▶ [Task set]
**a.** In the passage on OCD in dogs, transcribe the section that begins at the words "Is OCD inherited?" and ends after the words "not be bred.".
**b.** Using the passage on OCD in dogs, answer these questions:
(i) What should all breeding Aussies be screened for?
(ii) Besides inheritance, what else can cause OCD?
(iii) If a dog is affected, what should the owner consult a veterinarian about?
**c.** Continue the passage on OCD in dogs from its last sentence.

=== Text excerpt ===

It is relatively rare, but when it is in the elbow it is considered a form of elbow dysplasia, which is common.

How do I know if my dog has OCD? 

Dogs with OCD will be lame in the affected limb but the lameness may be intermittent.  If your dog is lame, even occasionally, have your vet check it out.  All breeding Aussies should be screened for elbow dysplasia.  The screening process may reveal OCD in the elbow.

If your dog is affected, consult with your veterinarian about surgical options.  If the dog is active in performance events OCD may impact its ability to continue.

Is OCD inherited?

In almost all cases it is.  (Severe trauma to the joint can also cause it.)  Current veterinary thinking indicates that this disease may be part of a larger complex of inherited diseases that includes hip dysplasia.  Breeders should take note if OCD occurs in a family of dogs in which hip dysplasia is a problem.  Dogs with OCD should not be bred.

How do I manage OCD in my breeding program?

=== The data ===

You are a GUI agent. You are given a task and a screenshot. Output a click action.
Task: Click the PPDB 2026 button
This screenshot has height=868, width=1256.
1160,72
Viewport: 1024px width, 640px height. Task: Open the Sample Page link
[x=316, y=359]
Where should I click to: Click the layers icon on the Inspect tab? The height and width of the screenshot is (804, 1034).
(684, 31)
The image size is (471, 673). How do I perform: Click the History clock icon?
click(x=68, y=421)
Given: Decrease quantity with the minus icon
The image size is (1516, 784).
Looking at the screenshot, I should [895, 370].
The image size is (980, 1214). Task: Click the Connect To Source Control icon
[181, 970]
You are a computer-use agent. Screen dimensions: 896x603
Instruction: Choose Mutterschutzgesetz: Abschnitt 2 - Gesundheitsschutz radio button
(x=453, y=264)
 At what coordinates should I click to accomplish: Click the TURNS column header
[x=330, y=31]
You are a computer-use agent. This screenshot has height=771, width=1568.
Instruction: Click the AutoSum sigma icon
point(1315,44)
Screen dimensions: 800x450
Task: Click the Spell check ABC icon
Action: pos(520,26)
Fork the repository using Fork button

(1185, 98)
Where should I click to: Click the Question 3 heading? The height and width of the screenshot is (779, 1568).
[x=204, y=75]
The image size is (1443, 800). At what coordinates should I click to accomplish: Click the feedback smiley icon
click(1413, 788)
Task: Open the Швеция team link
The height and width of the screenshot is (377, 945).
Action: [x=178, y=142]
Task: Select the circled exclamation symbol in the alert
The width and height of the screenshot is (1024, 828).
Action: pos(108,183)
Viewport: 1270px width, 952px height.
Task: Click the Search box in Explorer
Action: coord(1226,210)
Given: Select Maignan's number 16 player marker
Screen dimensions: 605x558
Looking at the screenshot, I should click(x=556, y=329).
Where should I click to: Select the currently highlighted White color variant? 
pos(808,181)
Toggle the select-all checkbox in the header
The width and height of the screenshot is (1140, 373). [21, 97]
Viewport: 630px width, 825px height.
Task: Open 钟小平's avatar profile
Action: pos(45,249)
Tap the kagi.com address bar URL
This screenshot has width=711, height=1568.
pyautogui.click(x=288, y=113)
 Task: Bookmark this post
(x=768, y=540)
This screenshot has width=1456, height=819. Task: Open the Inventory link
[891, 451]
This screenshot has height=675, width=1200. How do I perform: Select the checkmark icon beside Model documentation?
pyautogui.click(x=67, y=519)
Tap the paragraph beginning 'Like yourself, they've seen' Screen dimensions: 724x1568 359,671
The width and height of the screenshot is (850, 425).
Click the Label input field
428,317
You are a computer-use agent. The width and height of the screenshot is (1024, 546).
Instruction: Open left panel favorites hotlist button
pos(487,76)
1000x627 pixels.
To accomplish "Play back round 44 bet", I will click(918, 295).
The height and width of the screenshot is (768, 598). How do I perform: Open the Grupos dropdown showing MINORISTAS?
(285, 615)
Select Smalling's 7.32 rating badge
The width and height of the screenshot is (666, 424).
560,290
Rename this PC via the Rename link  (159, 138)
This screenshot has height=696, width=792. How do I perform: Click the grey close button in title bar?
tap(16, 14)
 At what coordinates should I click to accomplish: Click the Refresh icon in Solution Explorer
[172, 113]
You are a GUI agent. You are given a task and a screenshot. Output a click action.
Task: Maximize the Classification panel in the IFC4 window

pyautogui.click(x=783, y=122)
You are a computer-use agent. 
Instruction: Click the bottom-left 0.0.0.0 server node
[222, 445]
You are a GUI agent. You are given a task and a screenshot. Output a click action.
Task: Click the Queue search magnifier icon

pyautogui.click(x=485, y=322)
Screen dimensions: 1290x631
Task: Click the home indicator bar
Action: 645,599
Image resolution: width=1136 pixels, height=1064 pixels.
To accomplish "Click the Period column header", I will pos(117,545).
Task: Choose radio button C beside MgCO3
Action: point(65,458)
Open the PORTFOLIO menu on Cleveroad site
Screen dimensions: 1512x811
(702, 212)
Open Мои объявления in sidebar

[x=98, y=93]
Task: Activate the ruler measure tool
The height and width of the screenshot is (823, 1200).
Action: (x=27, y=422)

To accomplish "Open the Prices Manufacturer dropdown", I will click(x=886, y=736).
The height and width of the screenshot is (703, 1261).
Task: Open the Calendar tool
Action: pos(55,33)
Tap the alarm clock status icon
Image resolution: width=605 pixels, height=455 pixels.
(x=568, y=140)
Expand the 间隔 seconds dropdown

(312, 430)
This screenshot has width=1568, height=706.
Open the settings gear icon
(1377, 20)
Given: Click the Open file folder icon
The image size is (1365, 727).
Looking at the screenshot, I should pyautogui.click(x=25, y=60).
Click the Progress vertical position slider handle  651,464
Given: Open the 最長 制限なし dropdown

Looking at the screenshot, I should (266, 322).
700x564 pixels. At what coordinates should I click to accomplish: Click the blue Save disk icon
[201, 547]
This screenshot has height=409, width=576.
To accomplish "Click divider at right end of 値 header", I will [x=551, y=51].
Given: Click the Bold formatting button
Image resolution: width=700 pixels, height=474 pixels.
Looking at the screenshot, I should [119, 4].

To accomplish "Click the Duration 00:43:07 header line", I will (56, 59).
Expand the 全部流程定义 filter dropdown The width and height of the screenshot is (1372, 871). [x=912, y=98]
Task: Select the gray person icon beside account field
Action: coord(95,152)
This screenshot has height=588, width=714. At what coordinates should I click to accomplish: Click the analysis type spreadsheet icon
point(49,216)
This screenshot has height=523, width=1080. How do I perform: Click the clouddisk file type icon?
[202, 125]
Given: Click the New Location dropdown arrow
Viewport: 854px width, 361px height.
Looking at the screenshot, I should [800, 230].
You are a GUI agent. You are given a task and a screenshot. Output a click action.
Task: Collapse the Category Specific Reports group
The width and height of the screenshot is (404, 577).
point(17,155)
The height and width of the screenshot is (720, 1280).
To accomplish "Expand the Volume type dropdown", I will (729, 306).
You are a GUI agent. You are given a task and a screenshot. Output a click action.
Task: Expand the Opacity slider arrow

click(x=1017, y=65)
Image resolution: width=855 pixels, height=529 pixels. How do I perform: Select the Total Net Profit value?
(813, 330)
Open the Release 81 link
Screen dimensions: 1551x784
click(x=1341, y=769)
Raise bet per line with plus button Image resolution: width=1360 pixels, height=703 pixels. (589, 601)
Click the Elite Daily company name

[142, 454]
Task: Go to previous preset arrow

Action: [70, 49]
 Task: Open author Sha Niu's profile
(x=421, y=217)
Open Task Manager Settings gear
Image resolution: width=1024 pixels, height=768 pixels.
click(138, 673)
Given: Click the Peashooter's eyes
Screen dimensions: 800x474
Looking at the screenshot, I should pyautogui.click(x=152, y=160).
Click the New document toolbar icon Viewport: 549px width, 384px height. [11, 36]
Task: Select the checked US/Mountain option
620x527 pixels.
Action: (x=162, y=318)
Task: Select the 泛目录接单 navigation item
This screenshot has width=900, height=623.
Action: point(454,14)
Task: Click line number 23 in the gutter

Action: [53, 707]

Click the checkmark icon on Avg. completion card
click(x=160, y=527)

===

▶ [Results for the exercise]
**a.**
Is OCD inherited?

In almost all cases it is.  (Severe trauma to the joint can also cause it.)  Current veterinary thinking indicates that this disease may be part of a larger complex of inherited diseases that includes hip dysplasia.  Breeders should take note if OCD occurs in a family of dogs in which hip dysplasia is a problem.  Dogs with OCD should not be bred.

**b.**
(i) Elbow dysplasia
(ii) Severe trauma to the joint
(iii) Surgical options

**c.**
Do not breed dogs with OCD.  Select for dogs that are moderate in size and bone.  (It should be noted that large and heavy-boned dogs do not meet the breed standard though they are sometimes fashionable in the show ring.)  Screen all breeding stock for elbow dysplasia (OCD of the elbow is a form of ED) prior to first breeding.  If OCD is produced, do not repeat the breeding.  Breed the parents and healthy offspring only to mates that have passed elbow screening and have no family history of ED or OCD in any joint.

What is patellar luxation?

Luxated patellas are also sometimes called genu valgum or slipped patellas.  The patella is the kneecap, which is located on the front of the stifle joint.  Luxated patellas result from improper formation of the groove at the lower end of the femur in which the patella slides when the stifle joint is flexed and straightened.   One or both stifles can be affected.  In larger breeds like the Aussie the luxation is lateral (to the outside.)  Sometimes patellar luxation can be caused by injury, but a vet would be able to detect that. The condition can be associated with straight stifles, ruptured cruciate ligaments, and hip dysplasia.  Patellar luxation can lead to degenerative joint disease in the stifle in older dogs which is painful and can cause lameness.

Isn’t this a toy breed problem?

Luxating patellas may be more frequent in toy and small dogs, but they occur in larger breeds, too.  Great Pyrenees, are one example. Unfortunately, they happen in Aussies, too.

How common is patellar luxation in Aussies?

It is rare.

How can I tell if my dog has patellar luxation?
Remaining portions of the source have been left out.